A speaker according to a preferred embodiment of the present invention comprises a substantially semispherical vibrating body; a driving device for vibrating the vibrating body; and a horn having a sound path which is folded and extends from a curved inner surface of the vibrating body toward an outside of the speaker; wherein a cavity which communicates with the sound path is defined between the vibrating body and the horn and openings of the sound path are arranged such that sound waves are emitted from the openings toward a surface on which the speaker is supported in all directions relative to a plane of the speaker support surface. The horn preferably comprises a plurality of cylinders arranged in a multilevel arrangement having spaces defined between adjacent cylinders, the cylinders being centered around a central axis of the speaker. The sound path includes inner parts of the plurality of cylinders and the openings of the sound path are preferably disposed in an outermost cylinder of the plurality of cylinders. It is preferred if the openings in the sound path extend around an entire circumferential periphery of the speaker.

Thus, the novel structural arrangement resulting from the combination of the semispherical vibrating body and the horn and sound path described above provides a unique combined sound transmission. The unique combined sound transmission is achieved as a result of the semispherical vibrating body transmitting sound waves away from a speaker support surface in all directions relative to the speaker support surface while the unique arrangement of the horn and sound path results in sound waves being transmitted from the openings of the sound path toward the speaker support surface in all directions relative to the speaker support surface.

Another speaker according to the preferred embodiments of the present invention comprises a substantially semispherical vibrating body; a driving device for vibrating the vibrating body; and a horn having a sound path which is folded and extends from a curved inner surface of the vibrating body toward an outside of the speaker; wherein a cavity which communicates with the sound path is created between the vibrating body and the horn; openings of the sound path are arranged in the horn such that sound waves are emitted from the openings toward a surface on which the speaker is supported, in all directions relative to a plane of the speaker support surface; and the folded parts of the sound path and the openings of the sound path are arranged so as to expand from an inner portion to an outer portion of the sound path. It is noted that in the speaker, the horn preferably comprises a plurality of cylinders arranged in a multilevel arrangement having spaces defined between adjacent cylinders, the cylinders being centered about a central axis of the speaker.

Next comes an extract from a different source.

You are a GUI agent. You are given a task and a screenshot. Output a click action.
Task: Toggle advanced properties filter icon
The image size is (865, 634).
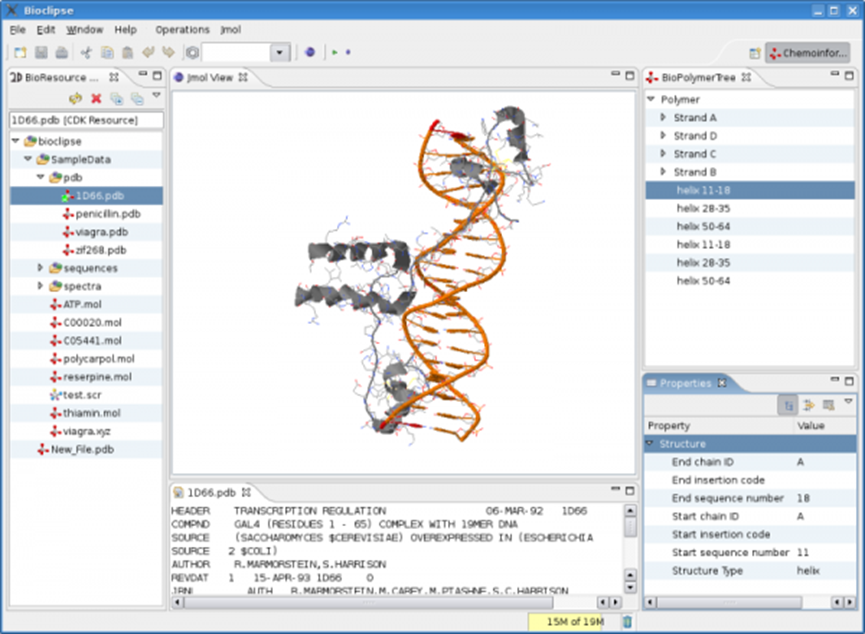pyautogui.click(x=809, y=406)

The sound path includes inner parts of the plurality of cylinders and the folded parts of the sound path preferably comprise substantially V-shaped cutouts formed in the plurality of cylinders and the openings of the sound path comprise substantially V-shaped cutouts formed in an outermost cylinder among the plurality of cylinders.

When an electrical signal is input, the vibrator is vibrated by the vibrating device, thus radiating sound waves from the curved outer surface of the vibrating body and from the curved inner surface of the vibrating body via the cavity and the sound path in the inventive speaker providing a unique combination of sound wave emanation and sound transmission.

Because the vibrating body has a substantially semispherical shape, the sound waves radiated from the curved outer surface of the vibrating body are radiated away from the speaker support surface in all directions relative to the speaker support surface. Further, because the openings of the sound path are arranged around substantially an entire circumference of the speaker, the sound waves radiated from the curved inner surface of the vibrator via the cavity and the sound path of the horn are radiated toward the speaker support surface in all directions relative to the plane of speaker support.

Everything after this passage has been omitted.